Work instructions: Count the lines of the records below that contain the string "screenshot", and give only that number.

Task data:

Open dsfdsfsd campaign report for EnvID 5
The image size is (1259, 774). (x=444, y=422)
---
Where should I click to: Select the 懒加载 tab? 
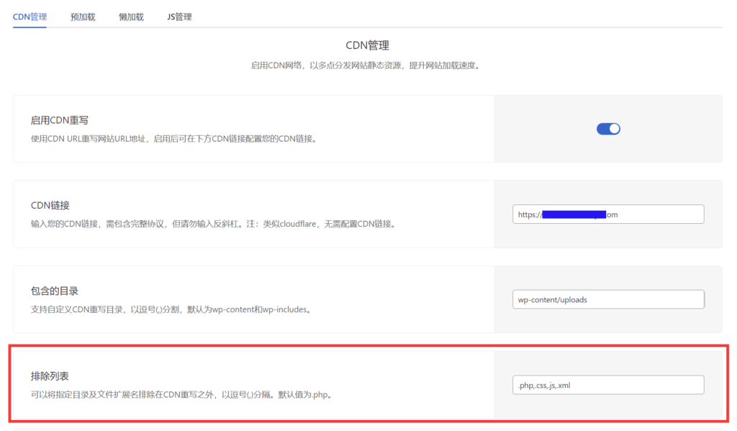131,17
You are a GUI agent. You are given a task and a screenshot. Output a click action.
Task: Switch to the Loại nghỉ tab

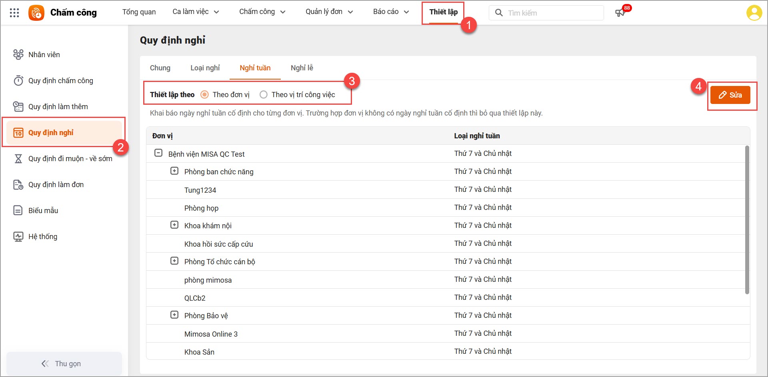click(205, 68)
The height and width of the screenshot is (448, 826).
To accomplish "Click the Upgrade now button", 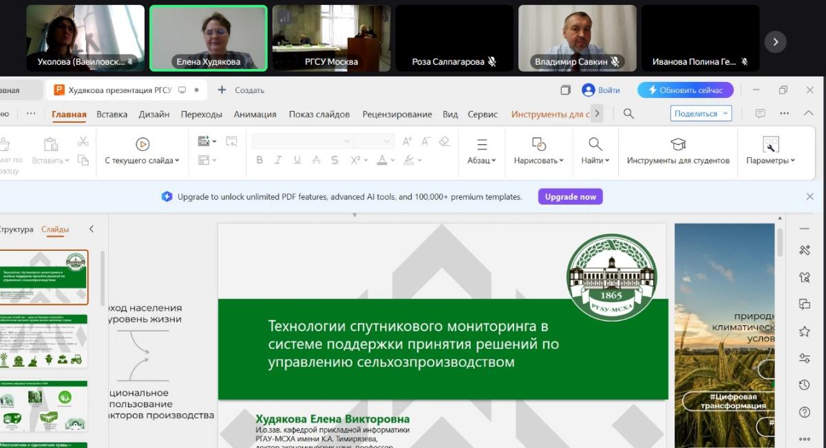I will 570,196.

Full solution: 2